Dataset entries
==================================================

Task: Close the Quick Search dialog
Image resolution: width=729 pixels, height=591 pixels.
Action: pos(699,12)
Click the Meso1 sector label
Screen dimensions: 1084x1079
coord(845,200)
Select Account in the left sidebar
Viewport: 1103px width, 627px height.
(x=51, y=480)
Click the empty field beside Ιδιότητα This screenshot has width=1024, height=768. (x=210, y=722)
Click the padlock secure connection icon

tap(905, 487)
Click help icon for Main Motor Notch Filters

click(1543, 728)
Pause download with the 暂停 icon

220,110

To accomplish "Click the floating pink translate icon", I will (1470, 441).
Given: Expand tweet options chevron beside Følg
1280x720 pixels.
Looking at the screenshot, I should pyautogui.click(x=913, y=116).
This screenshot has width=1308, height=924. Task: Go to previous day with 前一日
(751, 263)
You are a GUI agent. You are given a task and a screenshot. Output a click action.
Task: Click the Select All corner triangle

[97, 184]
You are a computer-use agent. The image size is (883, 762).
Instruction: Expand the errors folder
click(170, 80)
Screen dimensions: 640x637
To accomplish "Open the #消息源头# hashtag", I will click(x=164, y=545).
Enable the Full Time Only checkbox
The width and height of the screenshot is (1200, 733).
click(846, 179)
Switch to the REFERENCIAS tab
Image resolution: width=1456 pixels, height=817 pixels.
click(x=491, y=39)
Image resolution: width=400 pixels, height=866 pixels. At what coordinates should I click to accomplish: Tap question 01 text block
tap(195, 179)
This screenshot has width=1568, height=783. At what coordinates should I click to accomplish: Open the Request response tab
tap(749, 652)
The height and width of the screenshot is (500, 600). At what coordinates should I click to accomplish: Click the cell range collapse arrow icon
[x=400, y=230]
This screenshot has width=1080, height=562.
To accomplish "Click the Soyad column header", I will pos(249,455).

==================================================

**Exercise details**
Look through the entries, and return every line that the word "agent" appears in.

**Result**
You are a GUI agent. You are given a task and a screenshot. Output a click action.
You are a computer-use agent. The image size is (883, 762).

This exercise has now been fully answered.